Author; Jojo Moyes (British)
Publisher/Year of 1st Publication: The Penguin Group
Number of Pages; 498
Other Titles; After You, The One plus One, The Horse Dancer, Silver Bay.
I quite understand the mixed feelings and the reasons for them that this book is sure to give any reader. It’s sad, selfish perhaps, at the same time funny, self serving, arrogant etc. The one thing however I am sure that many people will be able to agree on is that it opens the mind a little more to the grief of others even though you may never truly understand the pain they are in.
The novel follows Will Traynor (who I pictured in my head to look slightly like David Beckham, without his tattoo and with hair that falls to his ear, possibly even taller) a quadriplegic whose entire existence since his accident now bores and depresses the life out of him, and his new carer Lou Clark who has just lost her job at a cafe she really loved working at. She takes on the task of being the one who ensures he has the best life despite being largely disabled. Without even trying too much, this book forces you to consider others first, to now consciously be aware or distressed about venues that aren’t wheel chair friendly, to not be that person who parks way too close to disabled people’s cars, making it difficult for them to wheel themselves out. Which is a good thing, and which is what I got from the story title. Me before you, as in think of me before you(yourself). It can also be interpreted as (Me) before (you) met me. Sorta.
Many think the novel portrays negatively that there is absolutely no reason worth living for when you are as disabled as Will Traynor who could do nothing by himself, even hold a straw to his mouth but I didn’t see it that way. In my opinion, while the author tried to give a hopeful look at Will’s grief from the eyes of Lou Clark, Camilla Traynor (his mother) and other sub characters, it is still important to know that the state of hopelessness is a personal thing for someone grieving. Family and friends may lean in all the shoulders which is infact very important, there may be money, a whole vault of it but the person needs to want to be hopeful at the very least before the prospects of living can be tabled before them.
However I do worry that since it has become a very popular book selling over 5million copies by 2014, it can vastly influence people’s opinion about whether there is much to look forward to in life especially when in someone like Will’s shoes
But I enjoyed this book, which feels rather odd to say considering all the depressing circumstances around it. It is full of British humour. The cover sells it as a romantic story which I think doesn’t do it much justice, it read for me as the life story of two unknowing individuals whose paths may never have crossed had one not been in a horrible accident and had the other not lost her job.

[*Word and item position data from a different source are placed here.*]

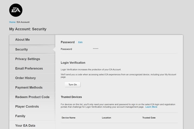The width and height of the screenshot is (194, 129).
Task: Click the EA Account breadcrumb
Action: click(x=23, y=22)
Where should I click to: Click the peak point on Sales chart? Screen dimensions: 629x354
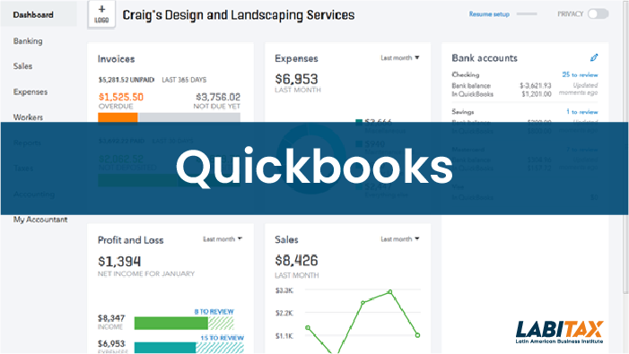tap(390, 292)
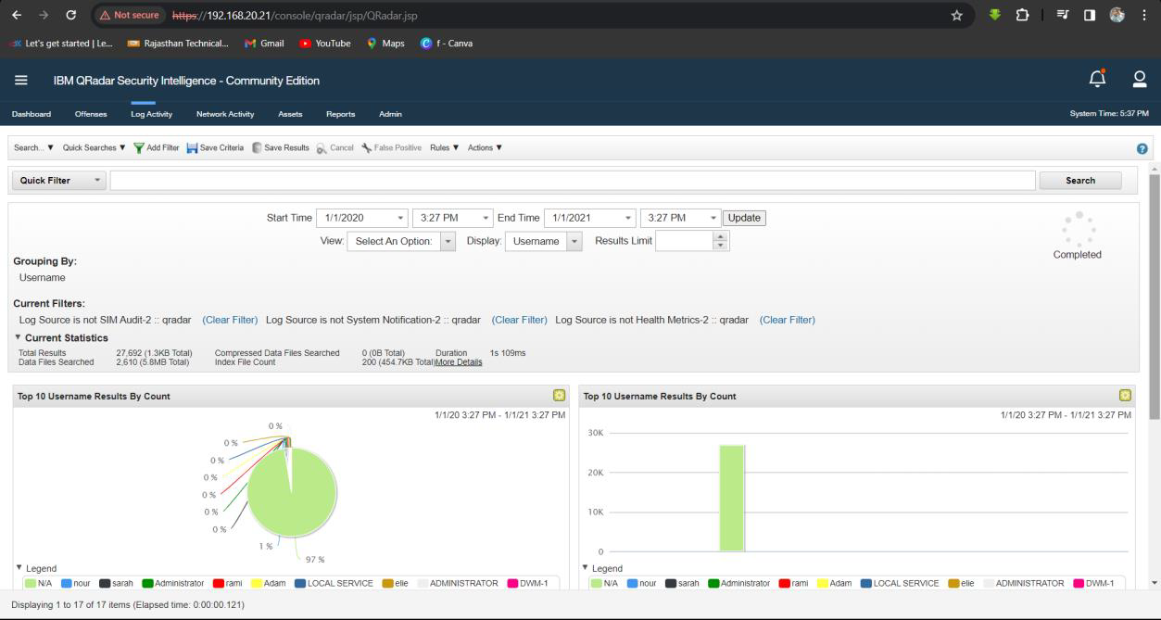The height and width of the screenshot is (620, 1161).
Task: Open bar chart settings icon
Action: tap(1125, 396)
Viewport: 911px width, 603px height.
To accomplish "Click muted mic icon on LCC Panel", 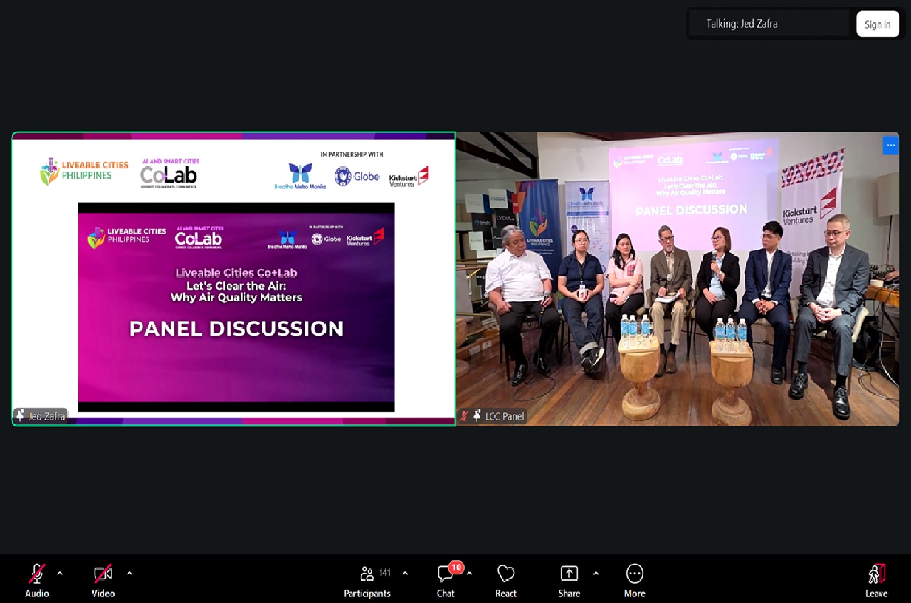I will pyautogui.click(x=464, y=416).
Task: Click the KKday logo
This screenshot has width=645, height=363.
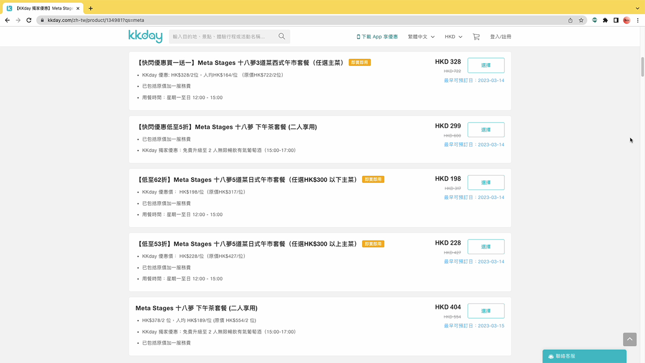Action: pos(145,36)
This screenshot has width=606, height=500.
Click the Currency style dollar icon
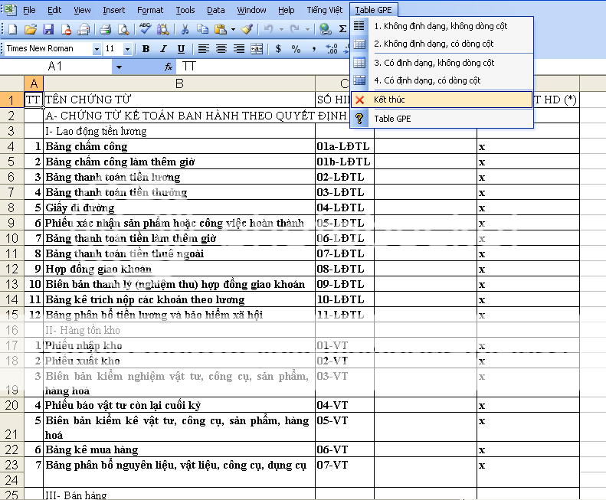point(277,49)
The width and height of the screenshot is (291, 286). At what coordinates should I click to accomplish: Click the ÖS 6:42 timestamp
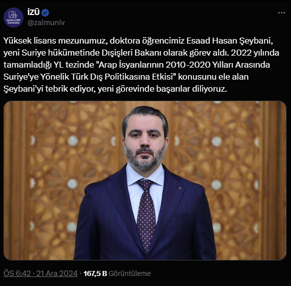click(17, 273)

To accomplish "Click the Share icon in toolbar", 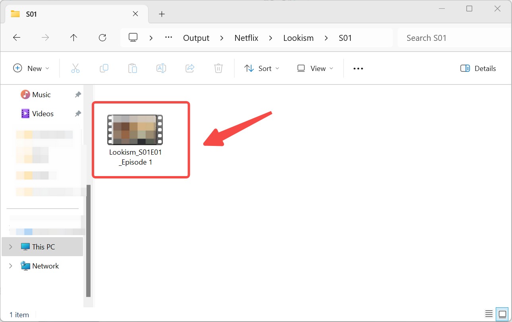I will pos(190,68).
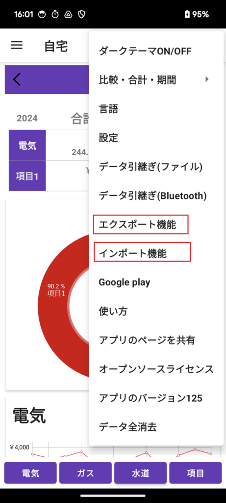Open the 言語 menu entry
This screenshot has width=226, height=503.
tap(156, 109)
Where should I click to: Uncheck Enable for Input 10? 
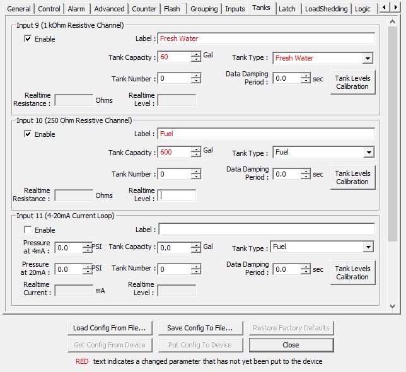tap(28, 134)
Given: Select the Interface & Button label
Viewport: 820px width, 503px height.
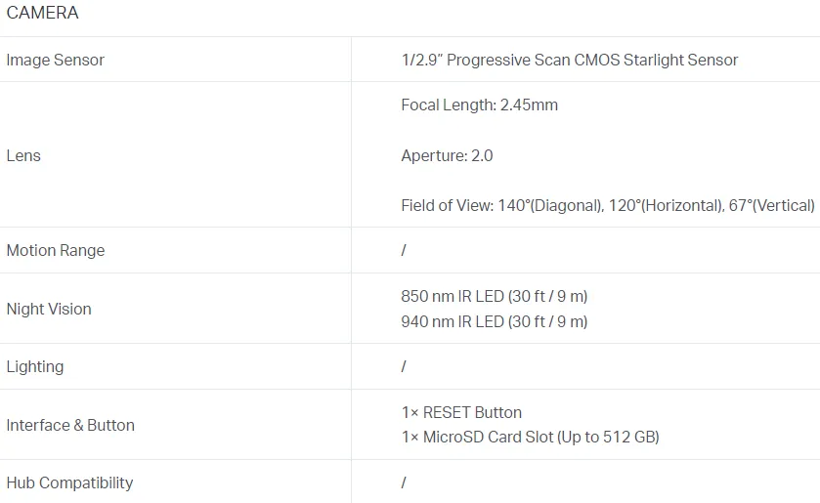Looking at the screenshot, I should [70, 425].
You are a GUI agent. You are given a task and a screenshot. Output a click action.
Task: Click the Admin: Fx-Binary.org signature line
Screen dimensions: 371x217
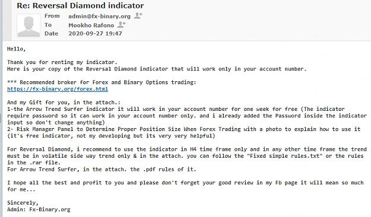pyautogui.click(x=39, y=209)
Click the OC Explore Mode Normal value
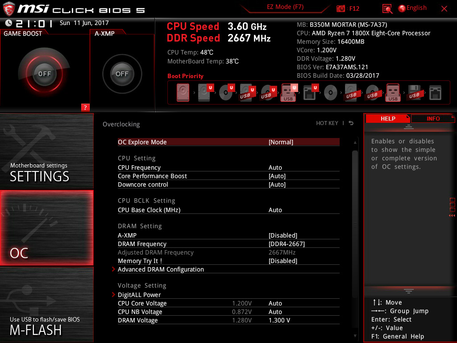 [x=281, y=142]
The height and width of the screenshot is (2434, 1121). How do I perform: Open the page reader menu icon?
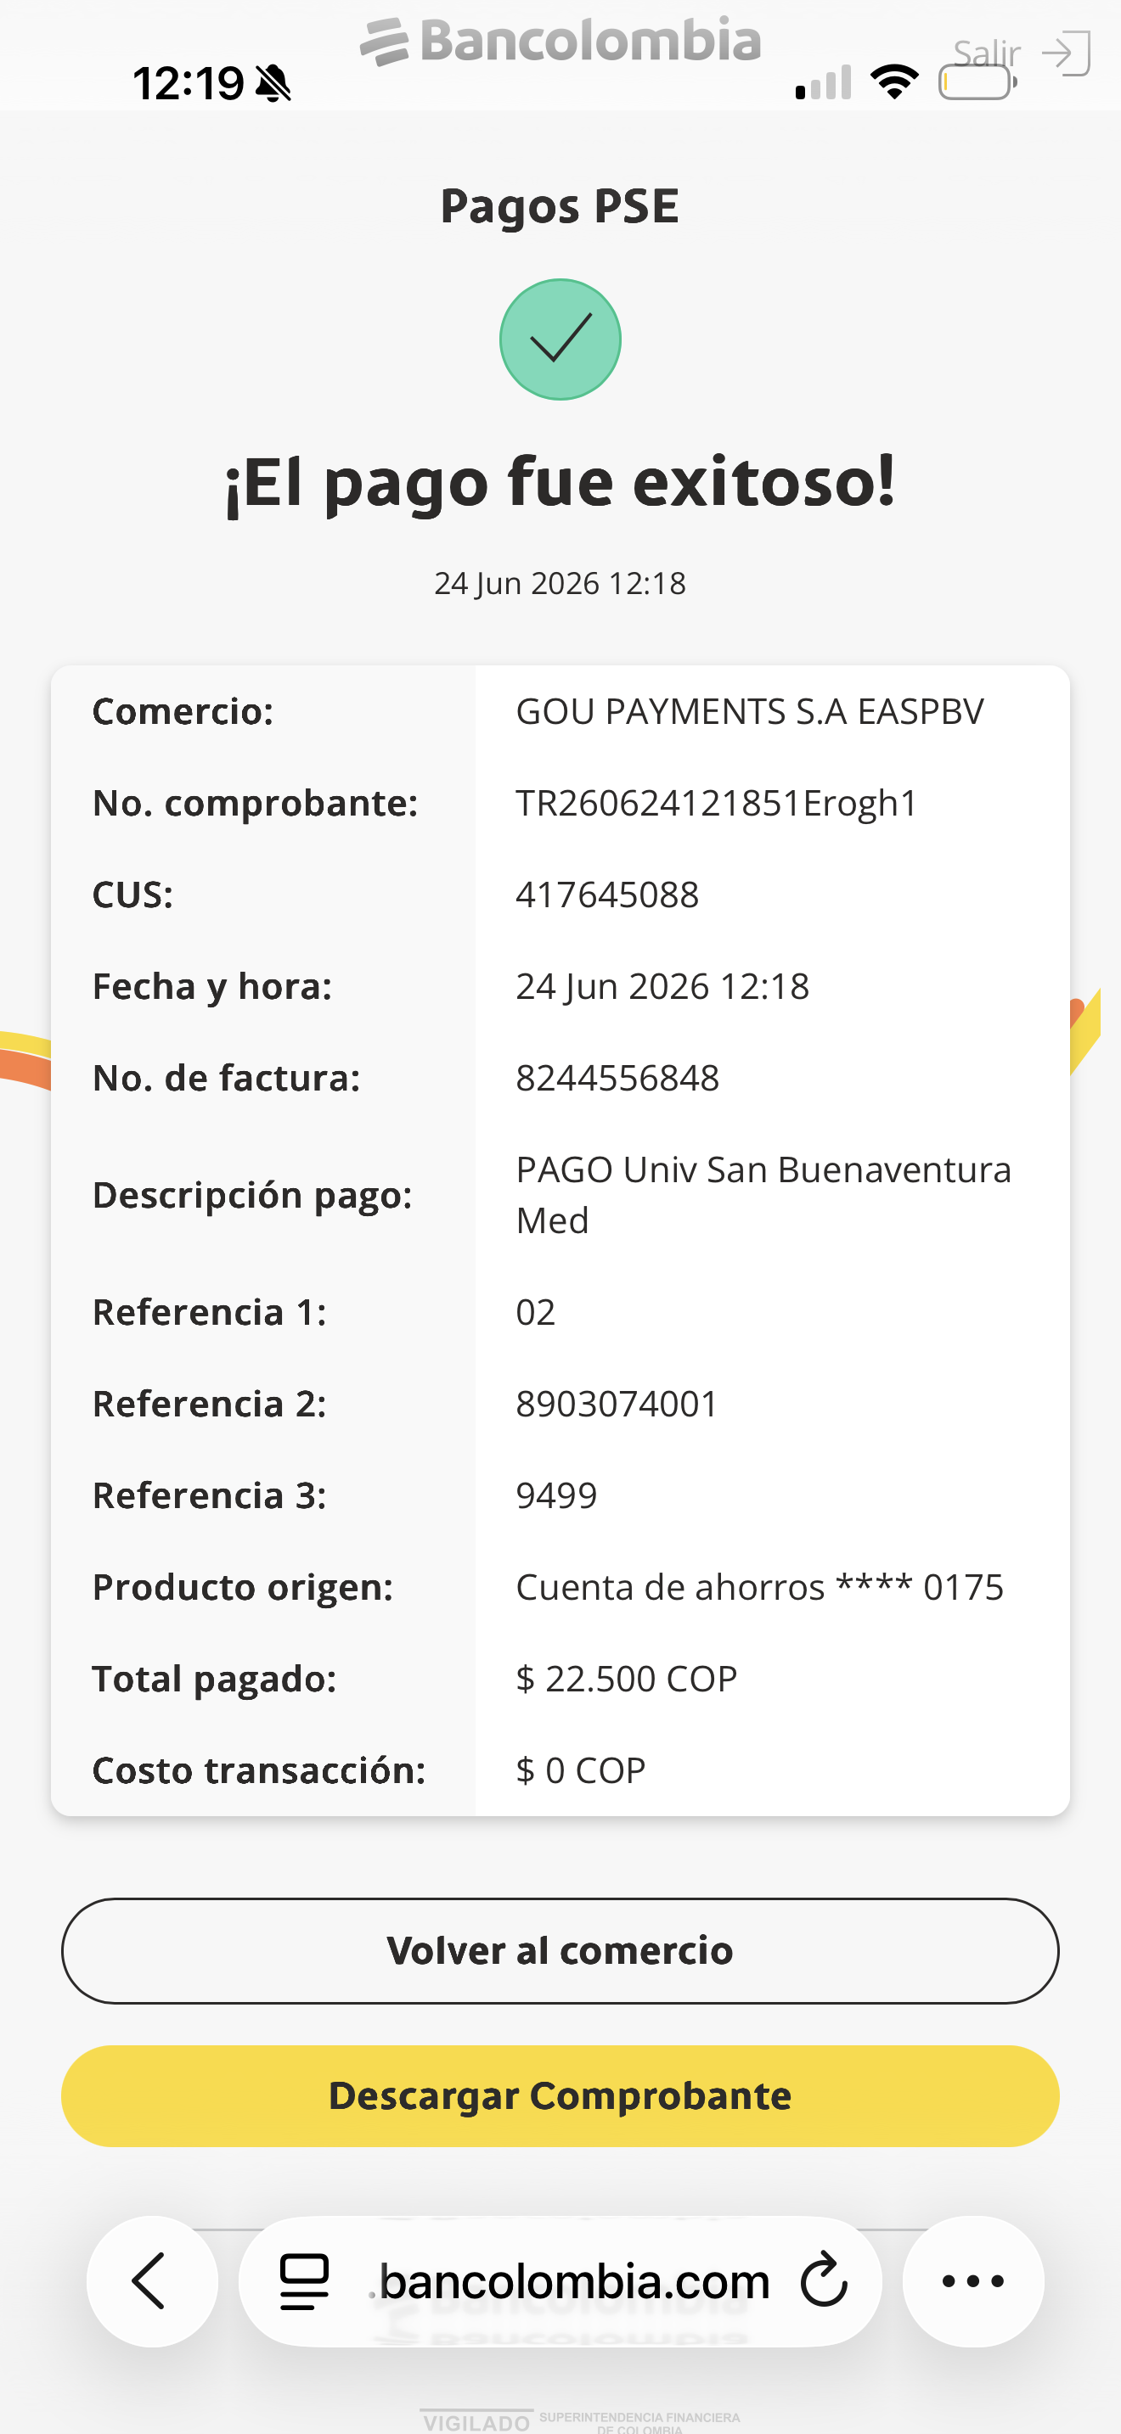[x=304, y=2281]
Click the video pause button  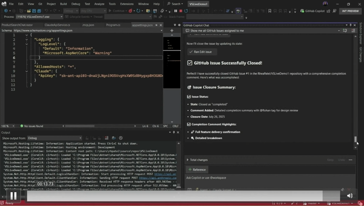13,196
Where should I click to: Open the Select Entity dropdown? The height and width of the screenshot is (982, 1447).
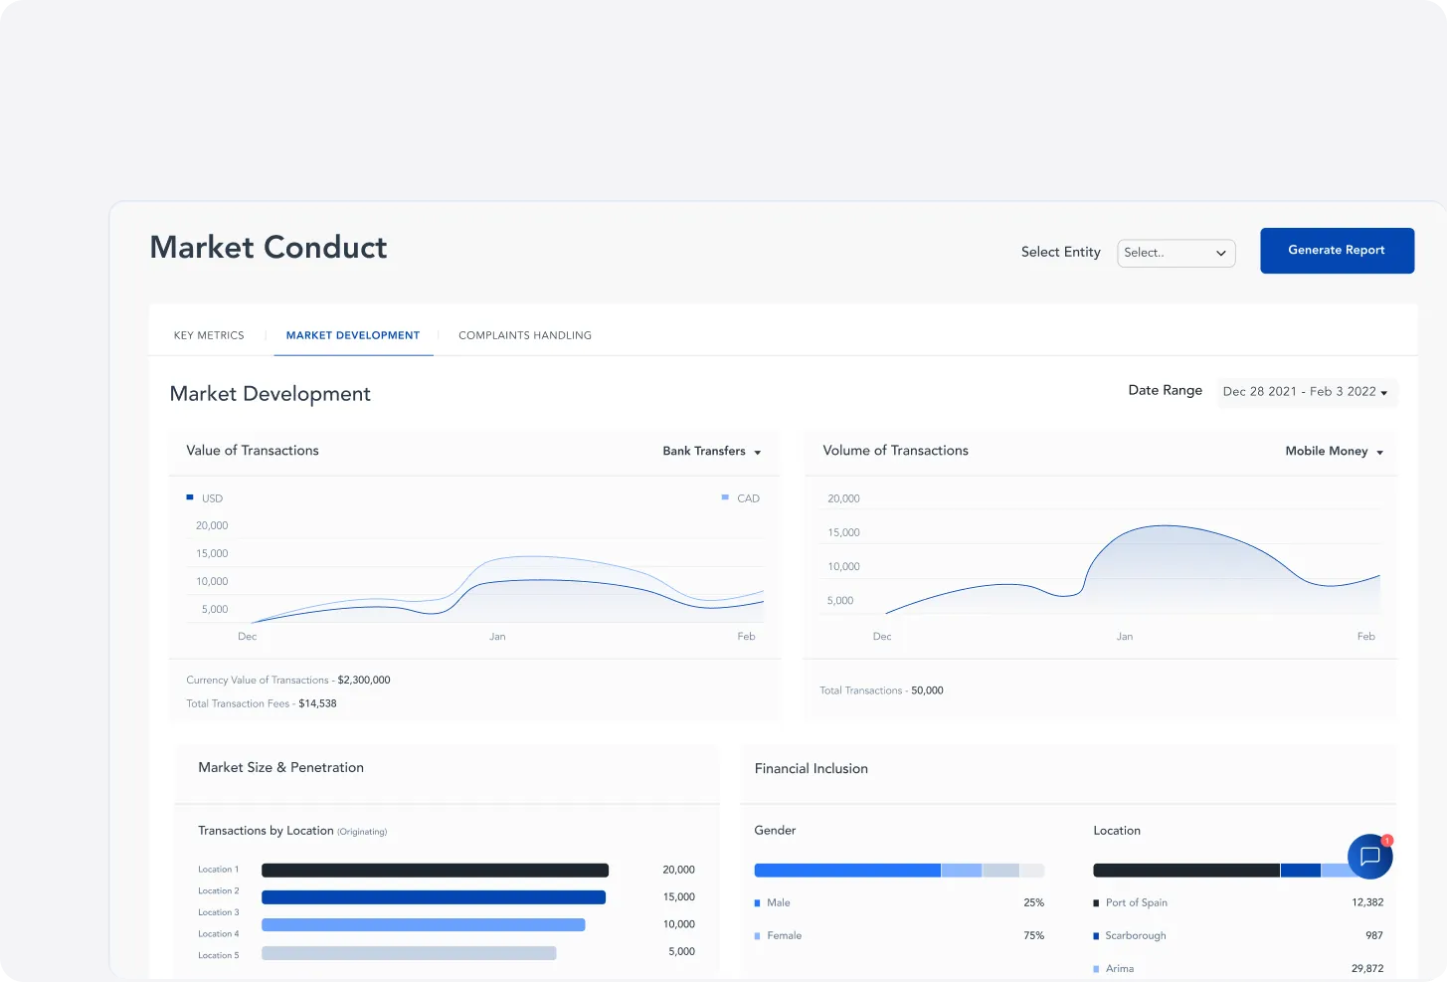tap(1176, 253)
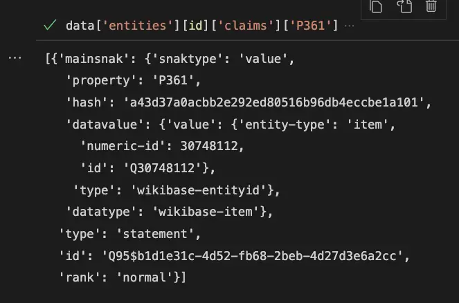459x303 pixels.
Task: Place cursor on 'entities' string in code
Action: click(x=137, y=26)
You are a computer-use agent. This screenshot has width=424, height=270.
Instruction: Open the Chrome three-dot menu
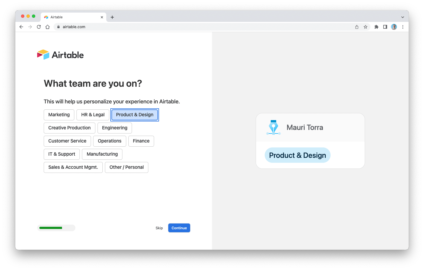point(403,27)
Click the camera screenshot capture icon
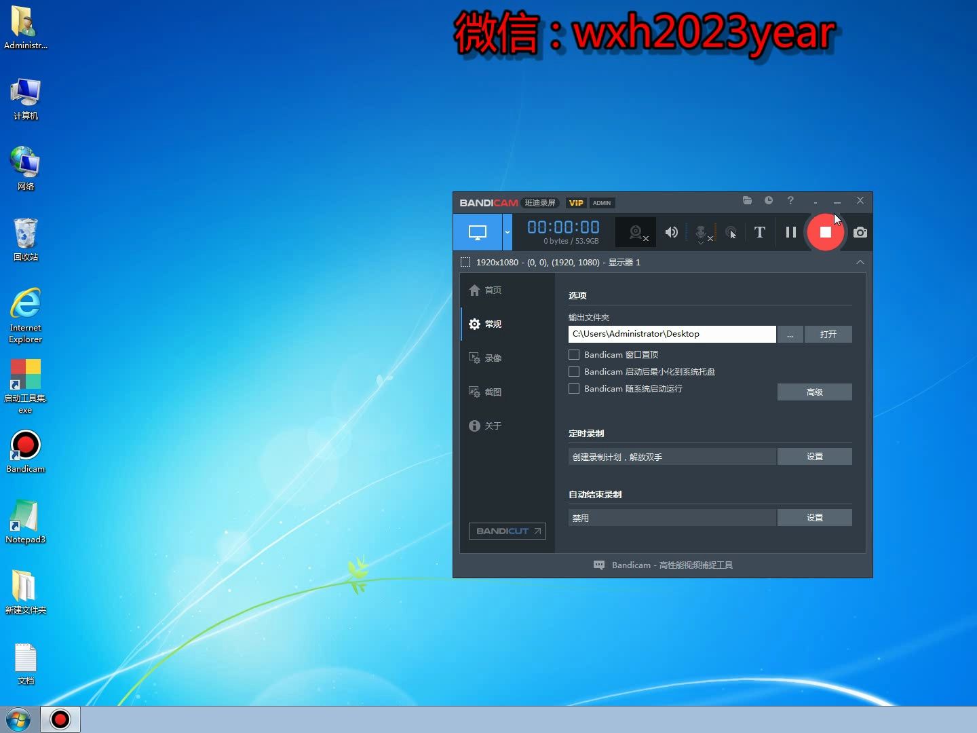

I like that it did not end as majority would have wanted it too. It reminded me that fiction as it may be, life sometimes really can throw you lemons which you basically can make no lemonade or anything at all out of no matter how you try.
My mixed feelings about the book comes with the reality that Will Traynor is in the book very highly capable of pushing Lou Clark to be the best version of herself – To pursue Fashion designing because of her weirdly stylish sense, to travel and not limit herself to the little city where she was born and had lived her whole life, to spread her wings and fly but significantly feels no will whatsoever to do that for himself. His life was perfect before the accident where he was adventurous- skiing, biking, travelling, crushing clients in business deals, having lots of sex and if he couldn’t do those anymore, everything that was truly the definition of him, now, there was nothing to look forward to. There was nothing to spread his wings for.
I would say again that it is not a romantic story as many of the photo ops especially for the movie (yes there is a movie) have made it to be. It is a thought provoking story of comfort and compassion and a hopeful look at grief.
The entire story happened in all of 6 months save for the prologue and epilogue.
I’ll rate it a 4 over 5 for being a well written non conventional story about love, the very thing that we all need to get through atleast one more day, and for treating some very difficult and often times controversial topic like suicide and euthanasia with utmost sensitivity.
You may need tissues for this one.
***Shout out to my sister in law Tayo who made me fast track this book on my to be read list. It had been on my shelf for a while. This review is for her.